Extracted text:
__________

After the close of trade, biotech Amgen (Charts, Fortune 500) said it will cut 14 percent of its staff and warned that 2007 earnings won't meet forecasts.

The Dow and Nasdaq have now fallen for five sessions straight, while the S&P 500 has slipped for four of the last five sessions as investors have backed out of stocks on worries about the mortgage and credit markets.

"Earnings have been good, economic news has been mostly good, but you have this liquidity crisis," said Donald Selkin, director of research at Joseph Stevens.

"What can you say? I think at this point the Fed has to step in and do something to restore confidence," Selkin said, referring to speculation that the central bank could take bigger steps to soothe markets, perhaps ahead of the next policy meeting on September 18.

__________

Extracted data:
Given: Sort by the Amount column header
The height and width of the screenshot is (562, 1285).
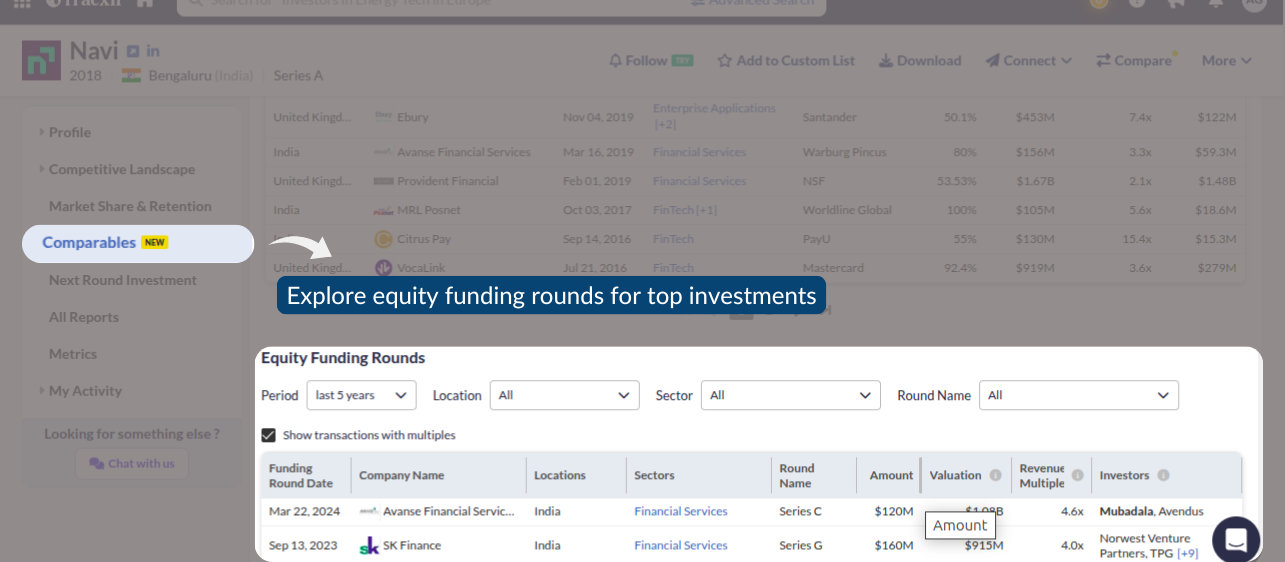Looking at the screenshot, I should pos(891,475).
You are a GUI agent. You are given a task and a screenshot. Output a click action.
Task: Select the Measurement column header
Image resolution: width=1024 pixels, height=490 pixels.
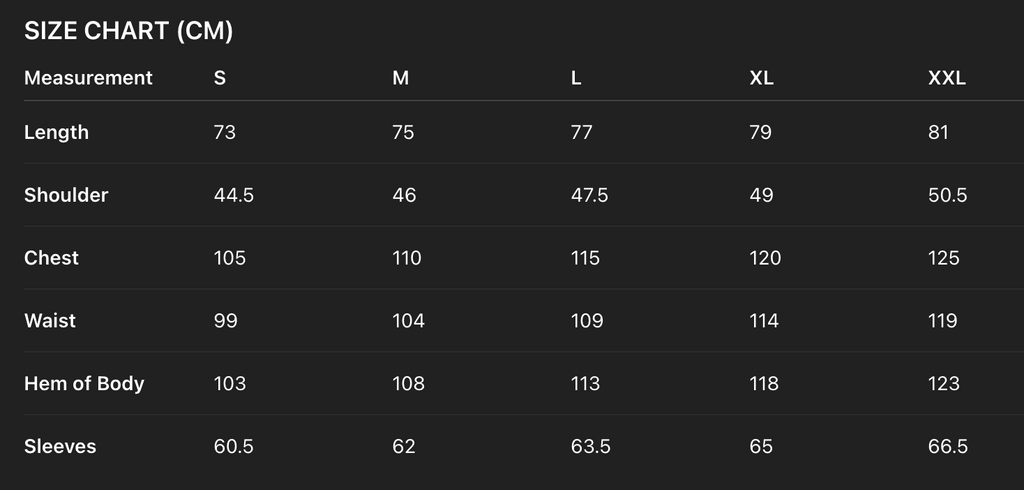pyautogui.click(x=88, y=78)
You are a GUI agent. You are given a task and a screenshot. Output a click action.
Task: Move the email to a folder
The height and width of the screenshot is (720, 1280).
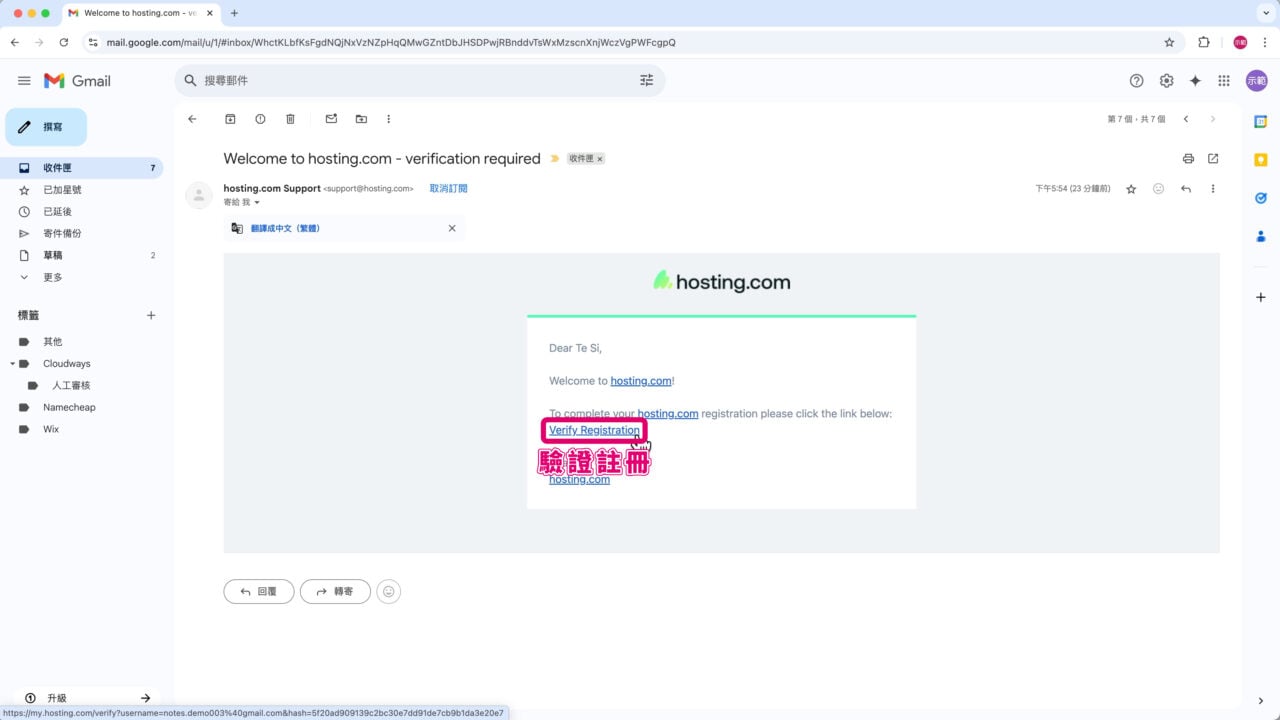pyautogui.click(x=361, y=119)
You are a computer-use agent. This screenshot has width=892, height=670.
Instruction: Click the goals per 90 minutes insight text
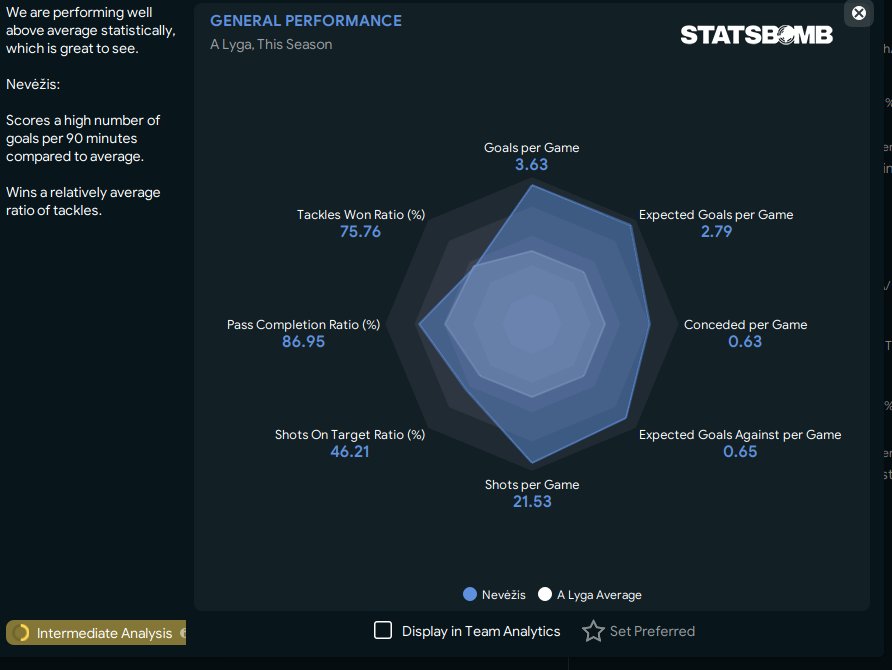pos(83,138)
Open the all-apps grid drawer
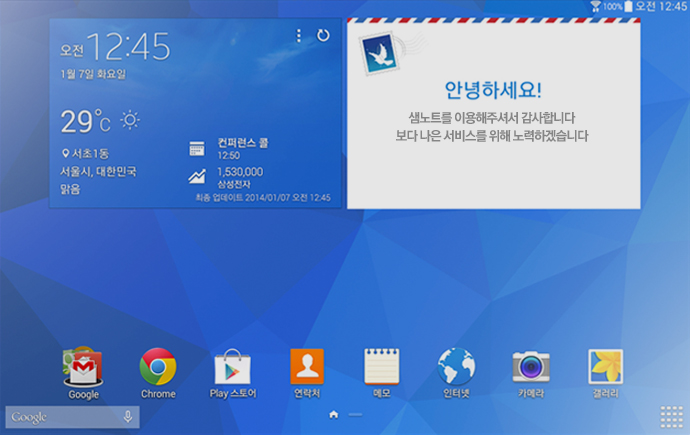The image size is (690, 435). 671,416
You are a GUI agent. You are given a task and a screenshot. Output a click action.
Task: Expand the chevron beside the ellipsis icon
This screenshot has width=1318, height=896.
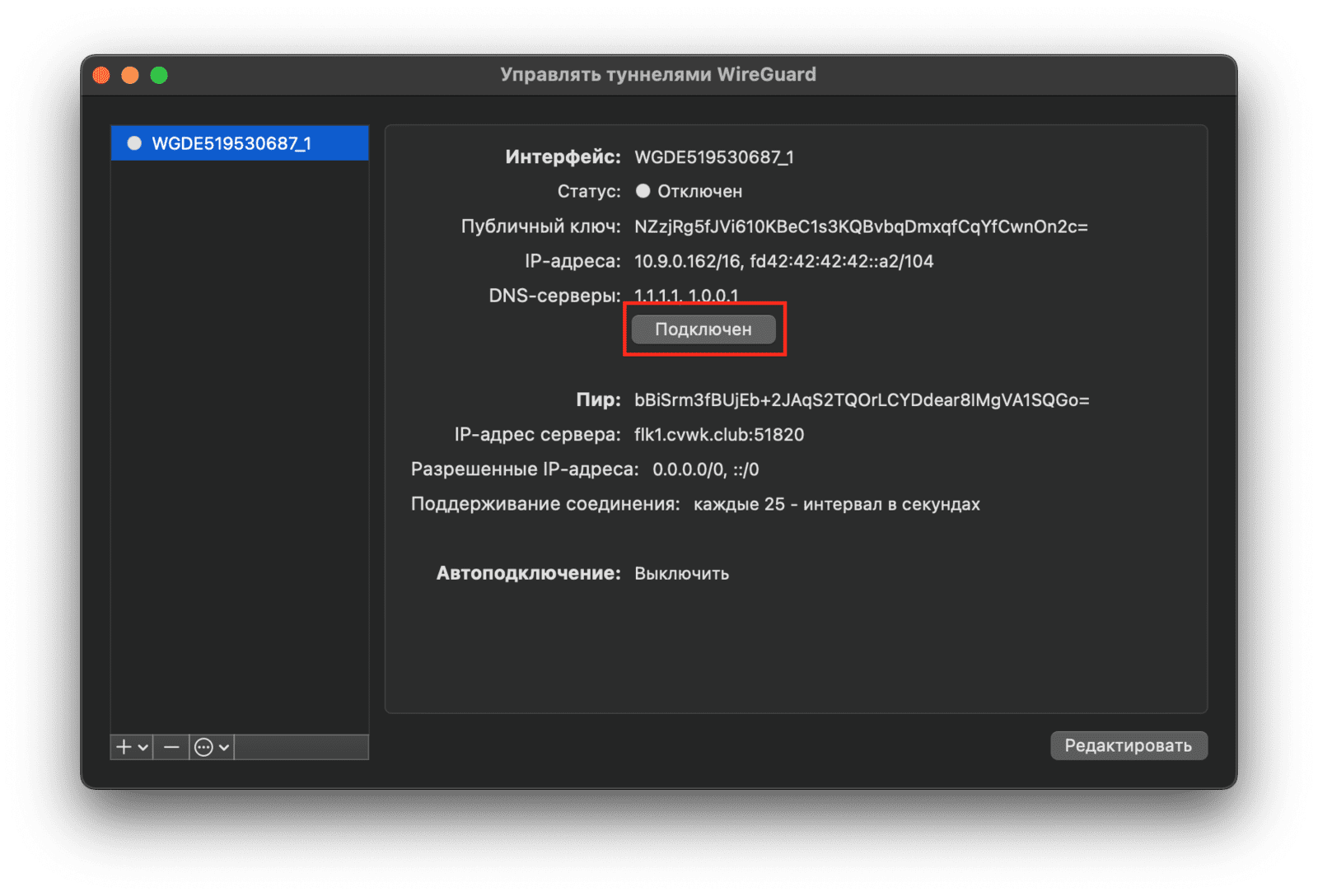coord(224,748)
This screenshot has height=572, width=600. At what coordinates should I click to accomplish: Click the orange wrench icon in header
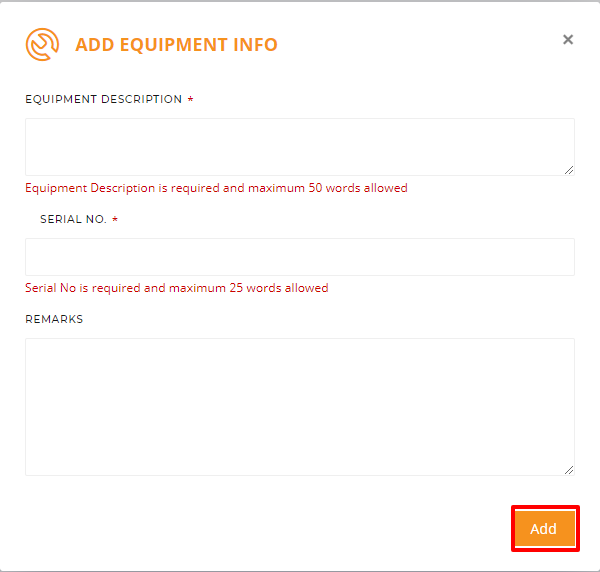[x=42, y=44]
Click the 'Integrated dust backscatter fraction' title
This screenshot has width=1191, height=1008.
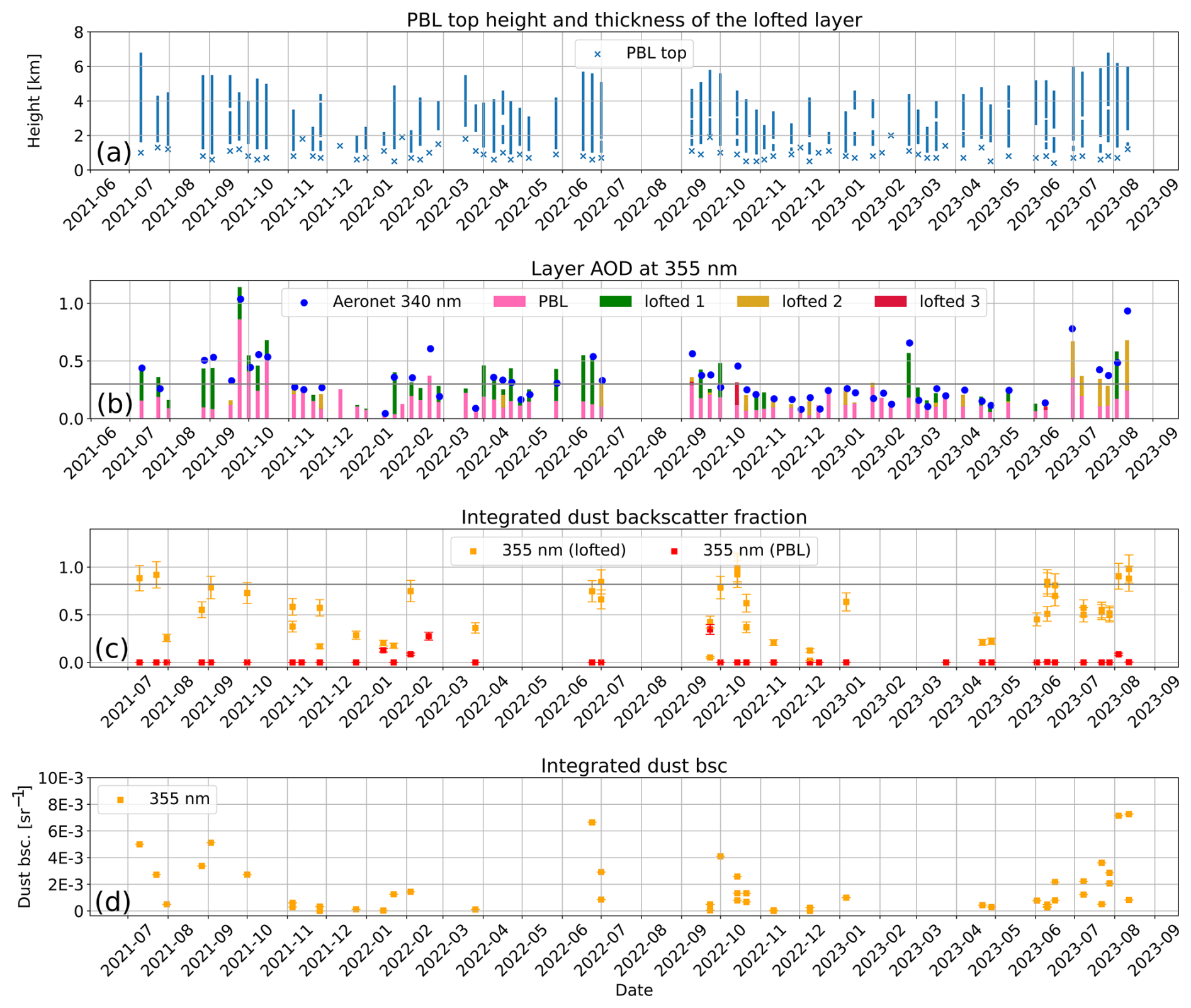(633, 517)
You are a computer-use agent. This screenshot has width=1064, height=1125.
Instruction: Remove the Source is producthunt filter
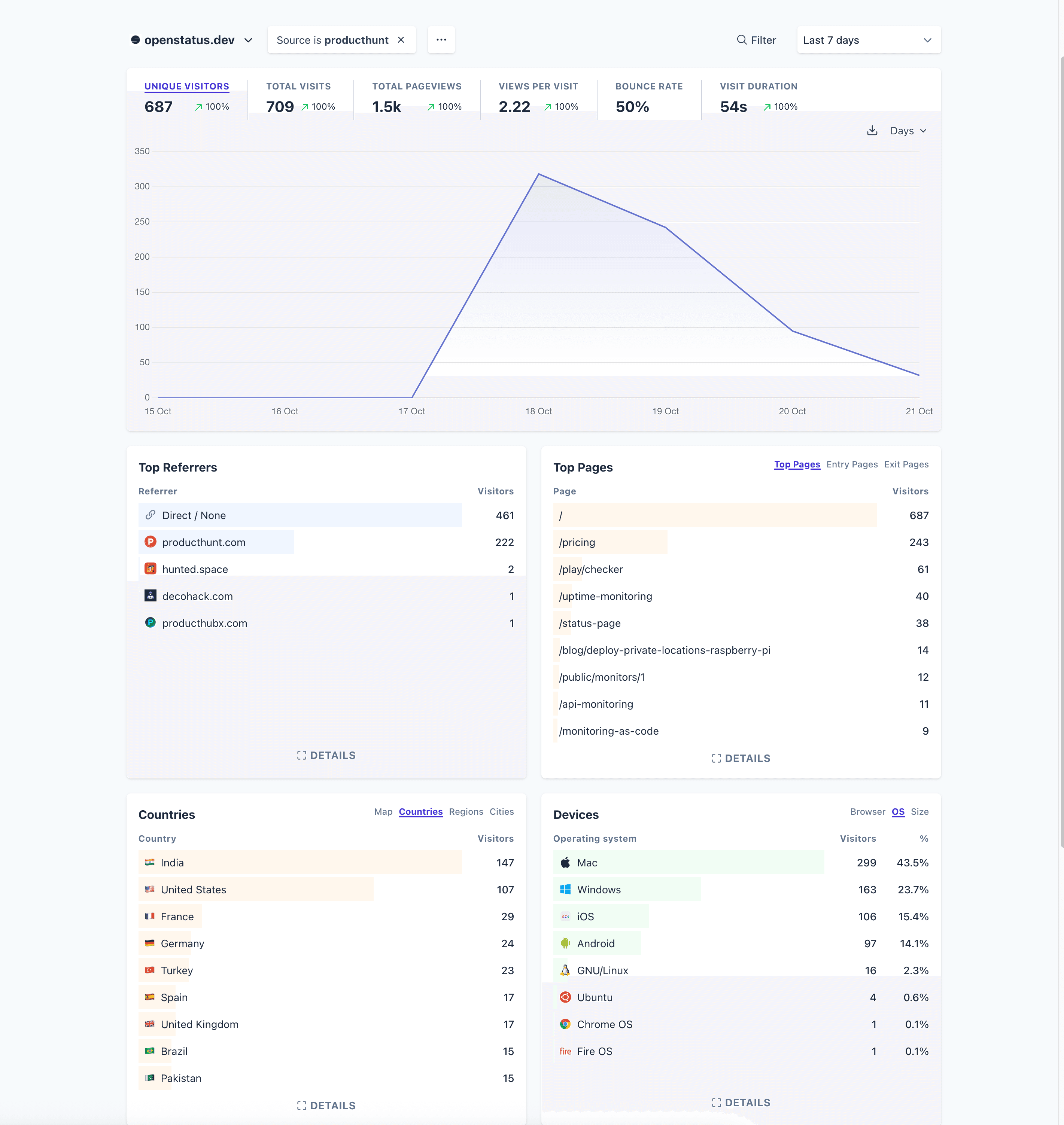(401, 40)
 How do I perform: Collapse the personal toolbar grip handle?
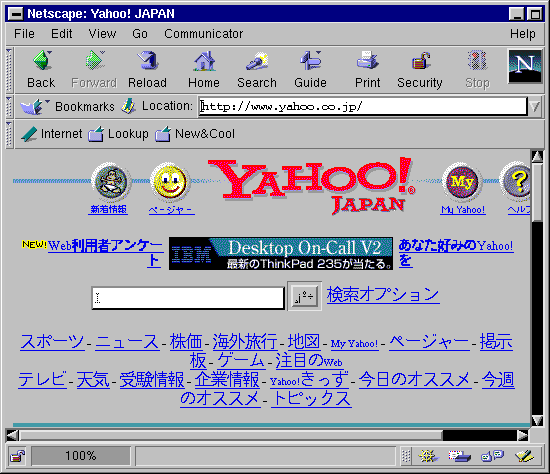(9, 134)
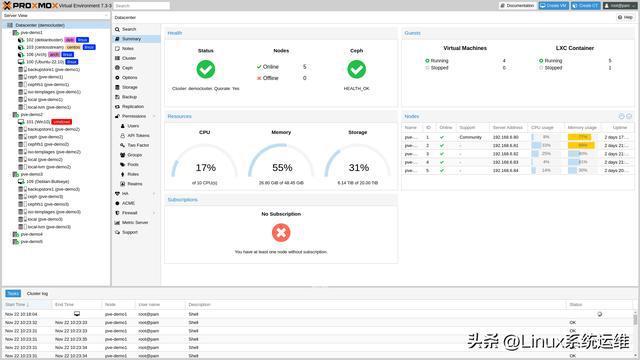Select the API Tokens entry

click(138, 136)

__________

Exercises to complete:
a) In the market report, how many sessions in a row have the Dow and Nasdaq fallen?
b) Using the market report, explain why the S&P 500 and the other indexes have been slipping.
You will not need the data for this work.

Answers in order:
a) Five sessions straight.

b) Investors have been backing out of stocks because of worries about the mortgage and credit markets. Donald Selkin describes this as a liquidity crisis that is weighing on stocks even though earnings and most economic news have been good.